• [PROVIDED INFORMATION]:
## Begin

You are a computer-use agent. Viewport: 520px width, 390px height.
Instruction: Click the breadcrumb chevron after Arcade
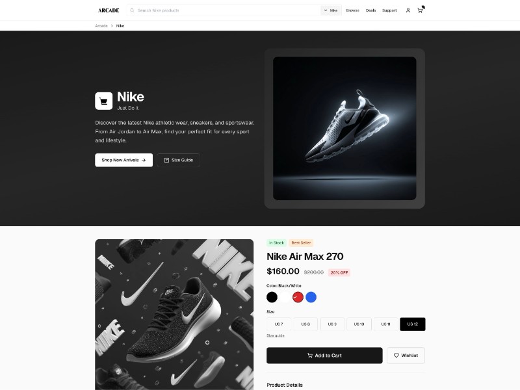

## End
## Begin

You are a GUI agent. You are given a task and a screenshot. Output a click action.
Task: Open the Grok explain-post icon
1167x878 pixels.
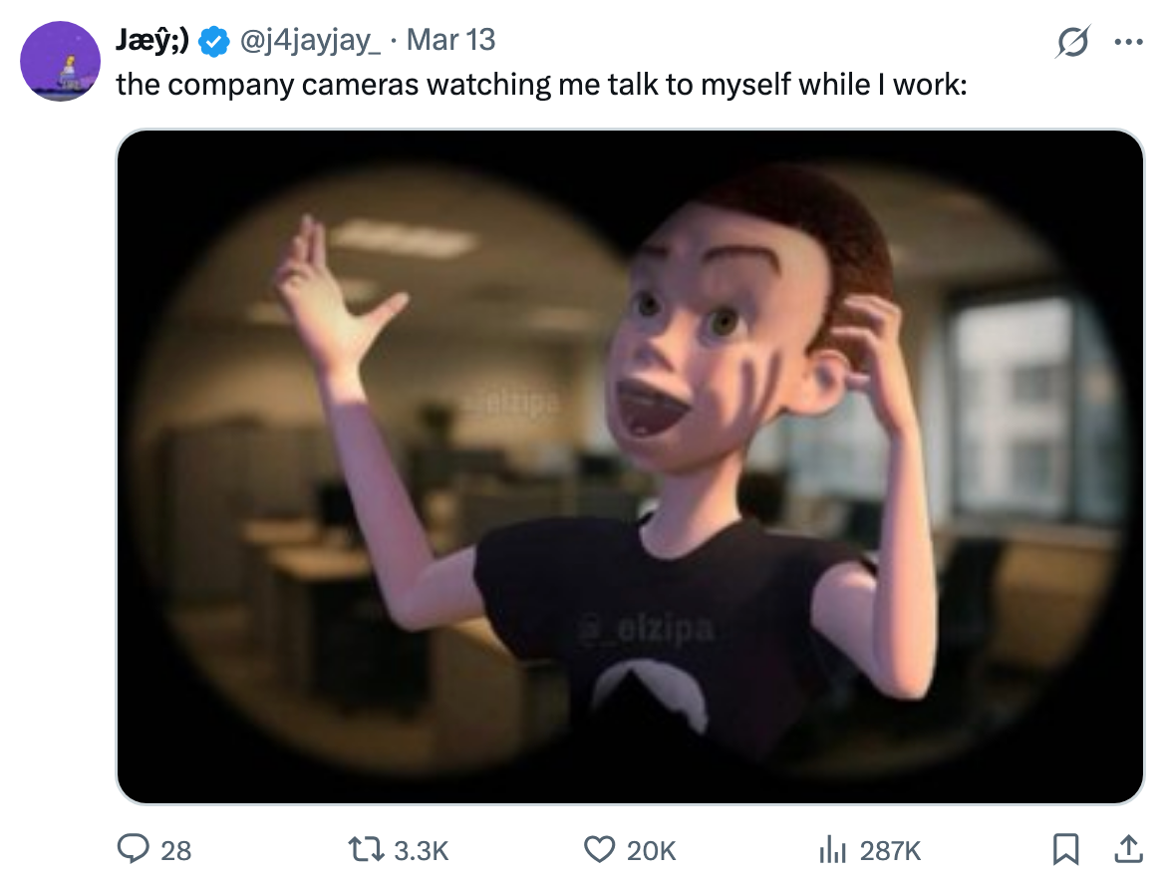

## End

• [AIM]:
Set down the data exactly, starting at the line containing "You are a computer-use" and ending at the line containing "Instruction: Click the", both lines included.

• [THE RESPONSE]:
You are a computer-use agent. Viewport: 520px width, 390px height.
Instruction: Click the breadcrumb chevron after Arcade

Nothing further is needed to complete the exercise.